Die Bäderstadt Budapest

Budapest zählt weit über zwanzig Hallen- und Freibäder. Die Wassertemperaturen der einzelnen Bäder sind sehr unterschiedlich, sie liegen zwischen 20 – und 78 Grad Celcius. Für Touristen lohnt es sich vor einem Badbesuch ein paar genauere Informationen über das jeweilige Bad einzuholen. Ein Großteil dieser Bäder gehört jedoch den sogenannten Kurbädern an, die ein äußerst reichhaltiges Angebot an therapeutischen- und Wellnessprogrammen darbieten.

Es gibt jedoch noch weitere Aspekte, die den Besuch eines der zahlreichen Bäder lohnenswert macht. Und zwar zeichnet sich nahezu jedes Bad durch eine einmalige Architektur aus. Für Touristen die auf Suche nach einem einmaligen Bädererlebnis sind, ist besonders dar Römer- oder das Pfingsbad zu empfehlen.

Auch wenn der Eindruck entsteht, als wären die Bäder von Touristen überfüllt, so ist dies nicht unbedingt der Fall, da auch einheimische das vielfältige Angebot gerne nutzen. Außerdem sind die Eintrittspreise äußerst moderat und für jedermann erschwinglich.

Die Budapester Bevölkerung nutzt in der Regel den Badbesuch zur Erholung und zur Entspannung von dem schnelllebigen Alltag der Großstadt. Die Bäder sind die Oasen der Ruhe.
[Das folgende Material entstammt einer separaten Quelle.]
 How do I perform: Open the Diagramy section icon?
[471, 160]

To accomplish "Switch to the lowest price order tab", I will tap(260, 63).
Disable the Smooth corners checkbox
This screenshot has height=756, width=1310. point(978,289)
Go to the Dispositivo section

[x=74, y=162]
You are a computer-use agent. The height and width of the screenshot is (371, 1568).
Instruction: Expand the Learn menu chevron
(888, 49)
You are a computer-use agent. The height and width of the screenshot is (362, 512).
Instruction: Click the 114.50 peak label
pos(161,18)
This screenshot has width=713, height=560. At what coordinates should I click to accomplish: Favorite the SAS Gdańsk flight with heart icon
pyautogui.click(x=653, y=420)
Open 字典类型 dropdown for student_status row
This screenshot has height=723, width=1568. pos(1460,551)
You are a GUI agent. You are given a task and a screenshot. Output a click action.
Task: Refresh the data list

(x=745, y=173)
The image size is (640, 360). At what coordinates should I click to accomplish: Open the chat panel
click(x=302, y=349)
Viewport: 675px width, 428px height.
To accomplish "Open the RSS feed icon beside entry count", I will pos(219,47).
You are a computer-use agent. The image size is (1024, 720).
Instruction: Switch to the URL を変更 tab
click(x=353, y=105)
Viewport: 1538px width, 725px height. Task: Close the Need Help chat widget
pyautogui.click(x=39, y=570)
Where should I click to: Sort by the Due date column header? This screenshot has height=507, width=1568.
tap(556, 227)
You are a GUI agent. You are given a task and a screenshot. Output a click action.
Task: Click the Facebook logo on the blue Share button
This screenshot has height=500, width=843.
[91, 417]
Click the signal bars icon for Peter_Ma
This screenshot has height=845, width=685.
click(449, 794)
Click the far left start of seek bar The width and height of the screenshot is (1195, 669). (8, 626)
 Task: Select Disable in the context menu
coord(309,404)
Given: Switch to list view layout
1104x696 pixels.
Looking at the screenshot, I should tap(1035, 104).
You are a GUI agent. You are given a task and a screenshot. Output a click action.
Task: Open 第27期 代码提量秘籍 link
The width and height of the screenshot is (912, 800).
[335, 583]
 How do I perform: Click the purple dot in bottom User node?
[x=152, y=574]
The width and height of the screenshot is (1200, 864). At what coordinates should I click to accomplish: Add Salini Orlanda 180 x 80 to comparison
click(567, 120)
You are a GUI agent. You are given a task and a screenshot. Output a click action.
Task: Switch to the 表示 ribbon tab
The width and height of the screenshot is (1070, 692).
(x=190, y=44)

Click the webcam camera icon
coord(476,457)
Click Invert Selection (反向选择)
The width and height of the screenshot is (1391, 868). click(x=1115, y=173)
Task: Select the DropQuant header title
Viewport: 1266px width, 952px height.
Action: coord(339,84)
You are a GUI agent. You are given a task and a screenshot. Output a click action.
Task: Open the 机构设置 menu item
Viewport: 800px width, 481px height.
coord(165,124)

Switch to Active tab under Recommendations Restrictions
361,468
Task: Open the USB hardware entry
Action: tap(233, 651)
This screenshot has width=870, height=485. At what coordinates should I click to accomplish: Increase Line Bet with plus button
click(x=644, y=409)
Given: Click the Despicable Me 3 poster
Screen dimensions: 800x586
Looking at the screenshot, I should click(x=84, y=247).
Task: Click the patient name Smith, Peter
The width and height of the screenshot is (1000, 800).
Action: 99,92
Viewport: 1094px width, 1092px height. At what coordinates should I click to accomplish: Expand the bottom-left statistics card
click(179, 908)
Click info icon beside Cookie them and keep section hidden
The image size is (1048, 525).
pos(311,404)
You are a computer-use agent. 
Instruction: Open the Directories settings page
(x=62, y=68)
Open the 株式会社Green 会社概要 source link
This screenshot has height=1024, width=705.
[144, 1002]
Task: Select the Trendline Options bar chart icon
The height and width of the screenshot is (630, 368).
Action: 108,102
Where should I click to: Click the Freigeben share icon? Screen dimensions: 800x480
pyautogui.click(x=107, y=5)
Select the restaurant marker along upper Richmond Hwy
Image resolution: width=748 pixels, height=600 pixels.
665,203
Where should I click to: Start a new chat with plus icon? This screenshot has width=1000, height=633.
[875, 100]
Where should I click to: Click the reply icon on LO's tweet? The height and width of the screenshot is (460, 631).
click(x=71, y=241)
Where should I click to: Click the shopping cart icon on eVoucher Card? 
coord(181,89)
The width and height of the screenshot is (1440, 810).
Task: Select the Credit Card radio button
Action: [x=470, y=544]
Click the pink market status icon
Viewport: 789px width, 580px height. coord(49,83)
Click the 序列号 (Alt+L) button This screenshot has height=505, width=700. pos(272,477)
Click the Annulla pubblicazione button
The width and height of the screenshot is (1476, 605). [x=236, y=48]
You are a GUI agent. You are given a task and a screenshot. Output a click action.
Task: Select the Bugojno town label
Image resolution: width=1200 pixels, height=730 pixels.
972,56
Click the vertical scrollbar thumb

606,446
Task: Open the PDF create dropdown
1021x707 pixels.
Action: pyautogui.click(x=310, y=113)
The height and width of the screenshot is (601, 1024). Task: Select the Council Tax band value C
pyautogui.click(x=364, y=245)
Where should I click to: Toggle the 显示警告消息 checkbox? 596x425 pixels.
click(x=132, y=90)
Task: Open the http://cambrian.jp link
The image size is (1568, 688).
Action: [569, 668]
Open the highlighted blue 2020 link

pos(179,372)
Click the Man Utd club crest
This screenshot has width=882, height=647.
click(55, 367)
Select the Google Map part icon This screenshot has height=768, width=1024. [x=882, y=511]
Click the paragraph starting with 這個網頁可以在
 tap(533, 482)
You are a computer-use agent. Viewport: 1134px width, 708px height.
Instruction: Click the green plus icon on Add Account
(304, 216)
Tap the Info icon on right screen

Einige Bäder gehören zu Hotelanlagen, wie zum Beispiel das Géllertbad, das zum berühmten Géllerthotel gehört und aus einer der vielen Quellen unterhalb des Géllertberges entspringt. In diesen Bädern, die auf Grund der Hotelzugehörigkeit oftmals noch weitere Leistungen bieten, sind überwiegend Touristen anzutreffen, auch wenn sie in der Regel für jedermann zugänglich sind.